His jaw tightened. “Yes,” he said. Then, as if on the heels of a thought, he asked, “Did
Kamil—did Jamshid buy your apartment for you?”
He watched dispassionately as her eyelids dropped to hide her eyes from him and self-consciousness stained her cheeks.
Rosalind swallowed. “No.”
“You inherited the money, perhaps?” Their search showed that the place had been bought in Rosalind’s name, no mortgage, four and a half years ago.
Rosalind set her fork down. She had never thought of being asked this question, and she had no answer ready to explain how an ordinary woman had been able to afford so wildly expensive an apartment….
“No,” she said, because next he would ask from whom. She didn’t think of the easiest course, to tell him it was none of his business, until too late. “It’s not really mine.”
What did this mean? The most likely explanation was that it had been put in her name, but she had signed it away in a document that could be held over her head, keeping her obedient. He could imagine Ghasib involved in a thing like that.

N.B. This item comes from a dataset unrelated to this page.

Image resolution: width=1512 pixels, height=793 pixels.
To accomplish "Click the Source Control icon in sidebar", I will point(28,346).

If she betrayed him, she would find herself instantly homeless.
That argued that Ghasib had been consulted before she agreed to come here. That would mean Ghasib was hoping she would learn something of substance from him, Najib…and that she was willing to betray him. He looked at her, and his heart twisted with grief. His jaw tensed against the desire to rail at her.
The lamplight made her too beautiful. He pushed his chair back from the table. “Shall we walk?” he said.

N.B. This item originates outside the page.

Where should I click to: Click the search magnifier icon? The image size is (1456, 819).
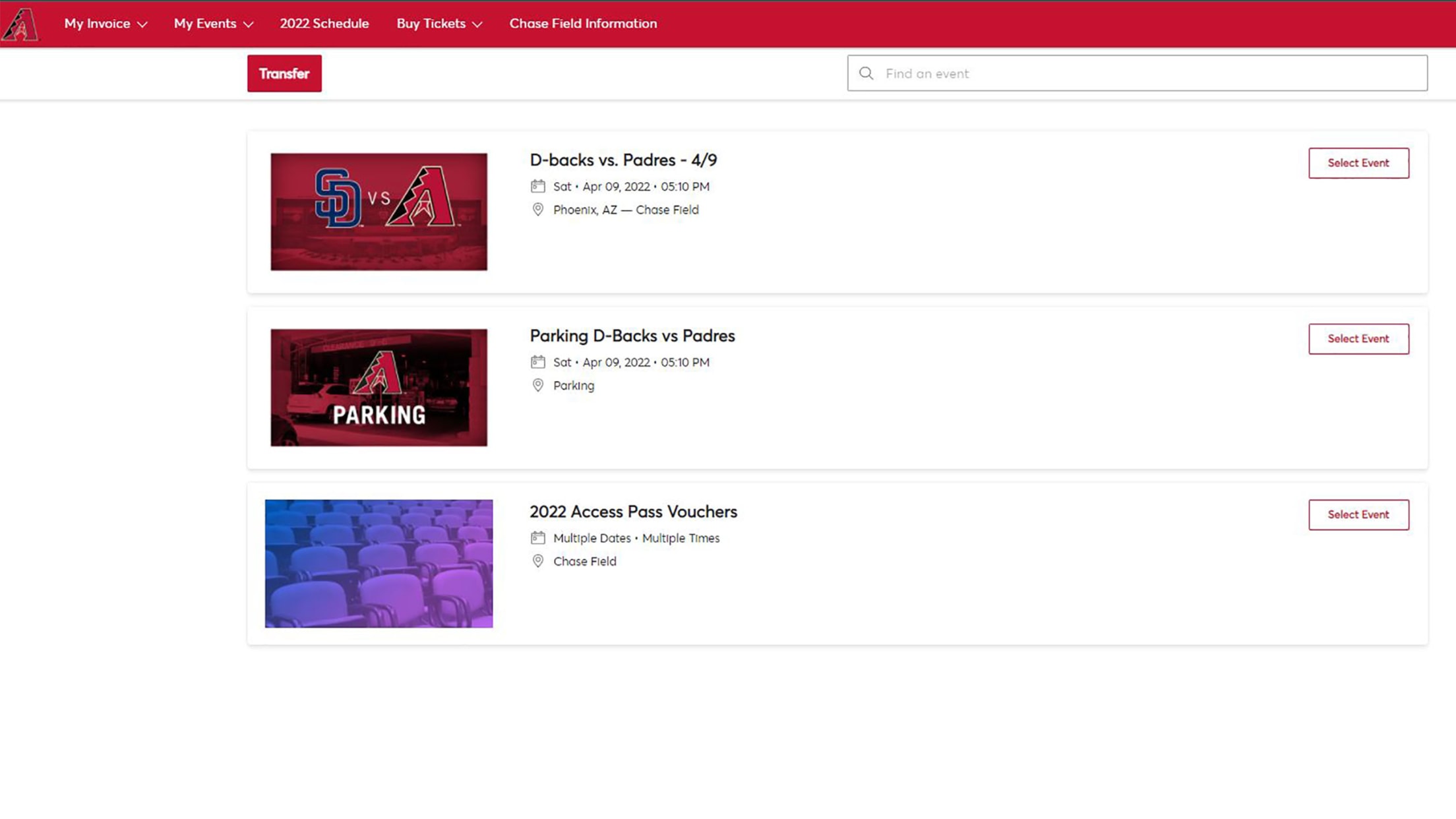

Rosalind had only been toying with the remains of the delicious dessert, and she obediently dropped her spoon and got to her feet before the servant could appear from the darkness to hold her chair.
Naj led her through the house out into the walled garden. He sensed the approving smiles of the staff following them, and slipped his arm around her back as he ushered her out, feeling as he did so how much he wanted to be her protector. But if she was collaborating with Ghasib, no one could protect her.